*TASK INSTRUCTIONS*
What you give back from the listing below should be an exact copy of the lines from the one with "You are a GUI" down to the one with "Click the Quecedo Abogados logo", and it should contain no pictures.

++++++++

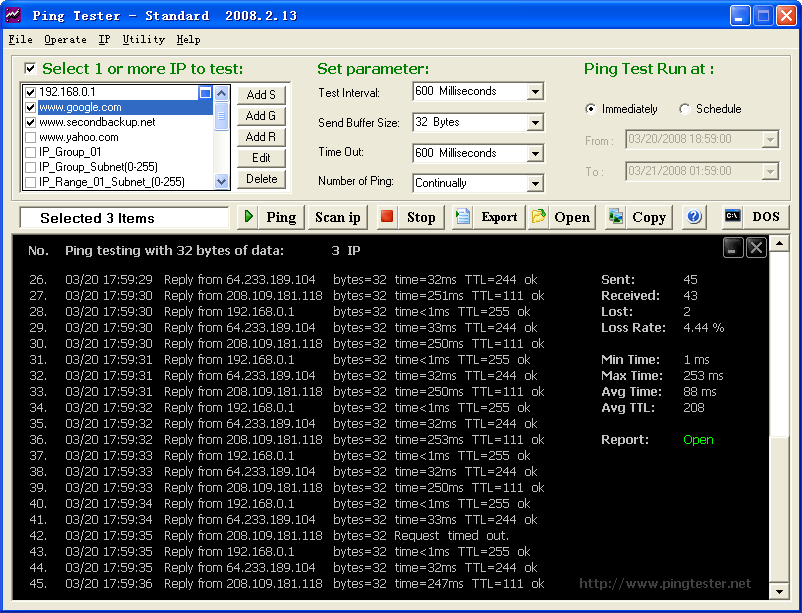Screen dimensions: 802x613
Task: Open the Send Buffer Size dropdown
Action: point(535,122)
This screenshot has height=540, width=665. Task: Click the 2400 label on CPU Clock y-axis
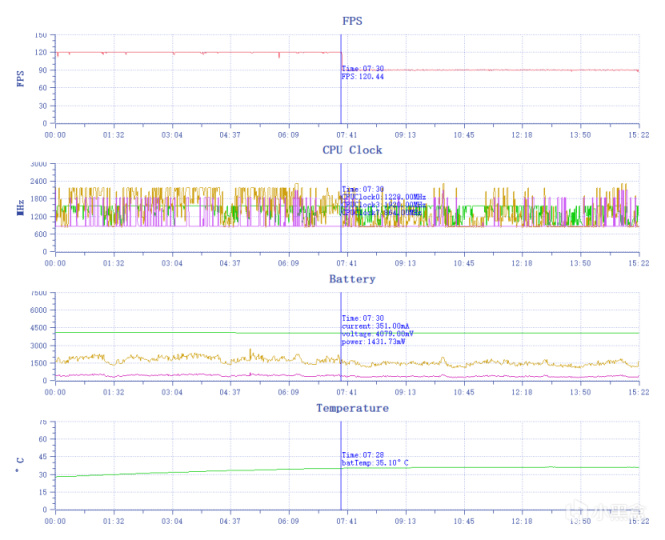point(39,181)
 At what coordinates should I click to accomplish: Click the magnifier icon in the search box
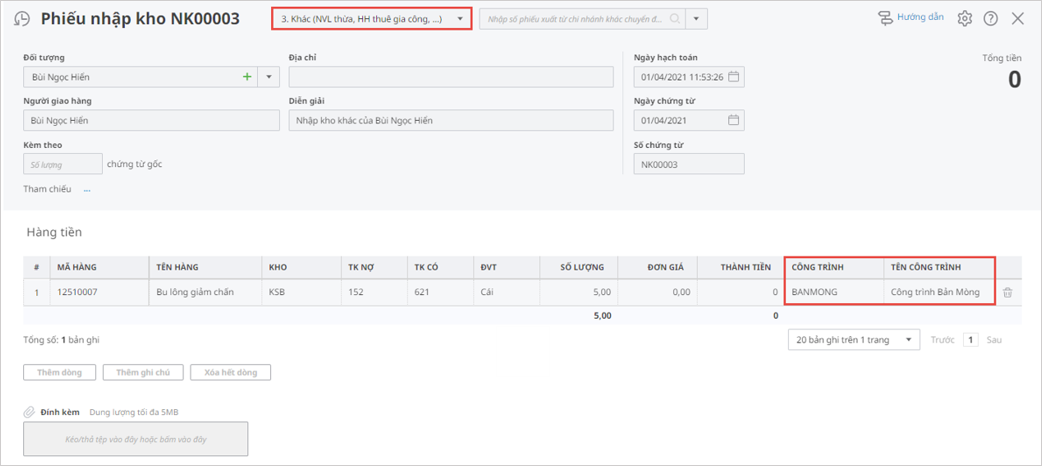pyautogui.click(x=676, y=19)
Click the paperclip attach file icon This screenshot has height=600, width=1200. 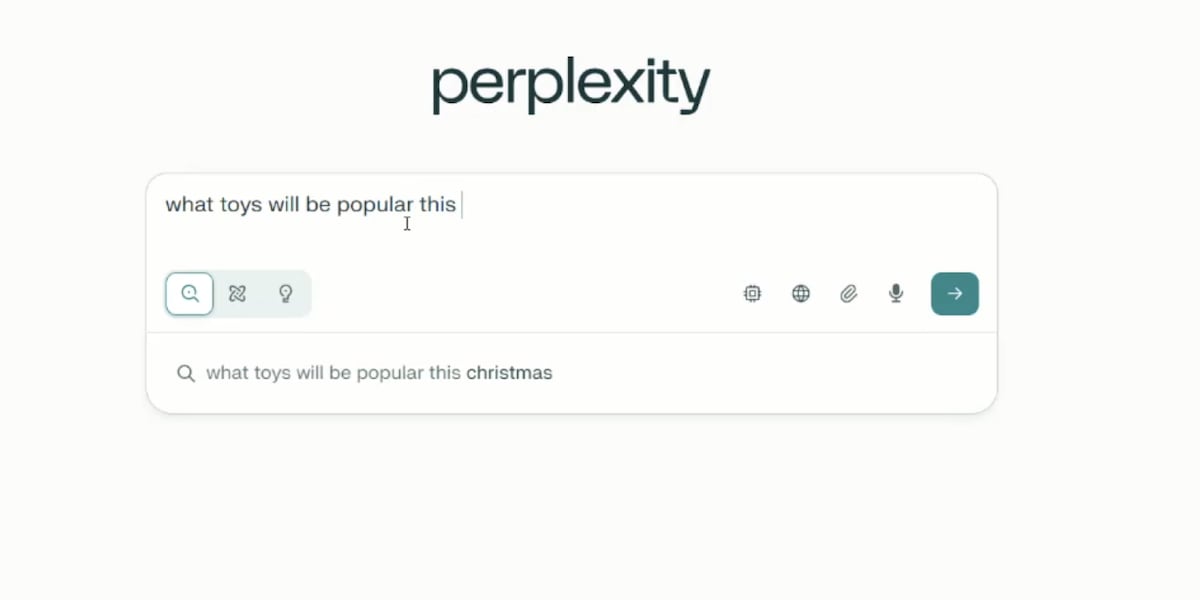(x=848, y=294)
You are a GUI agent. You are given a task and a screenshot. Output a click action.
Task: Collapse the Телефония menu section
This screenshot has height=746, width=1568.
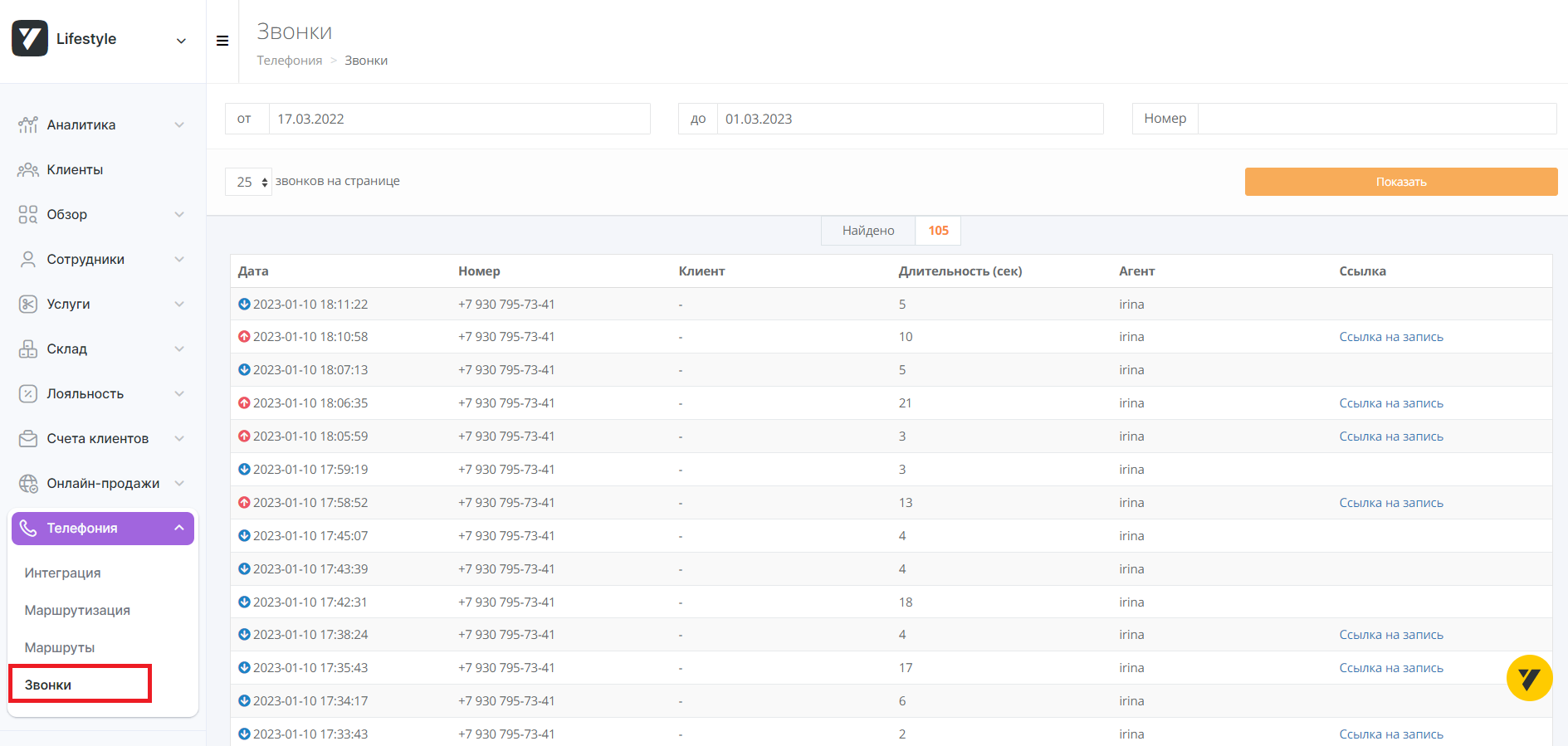pyautogui.click(x=178, y=529)
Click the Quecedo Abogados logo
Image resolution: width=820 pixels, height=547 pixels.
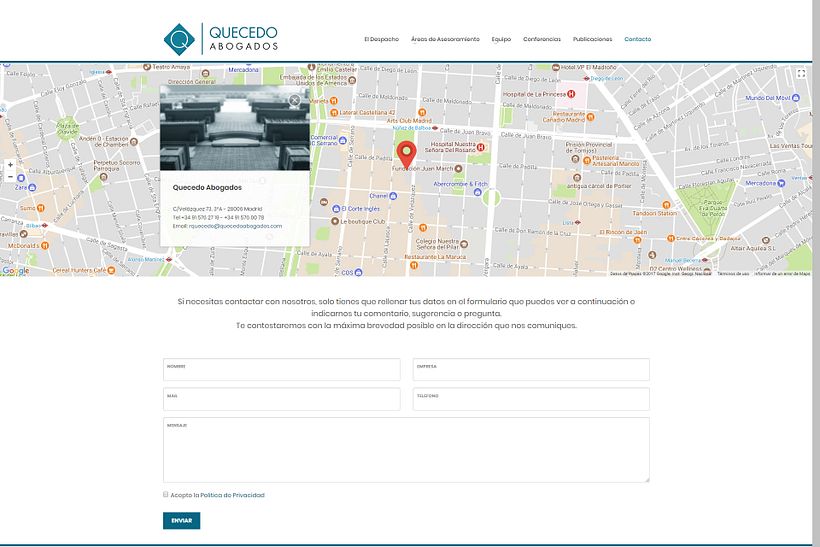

++++++++

*TASK RESPONSE*
You are a GUI agent. You are given a task and a screenshot. Output a click action.
Task: Collapse the Телефония menu section
This screenshot has height=746, width=1568.
pyautogui.click(x=178, y=529)
Click the Quecedo Abogados logo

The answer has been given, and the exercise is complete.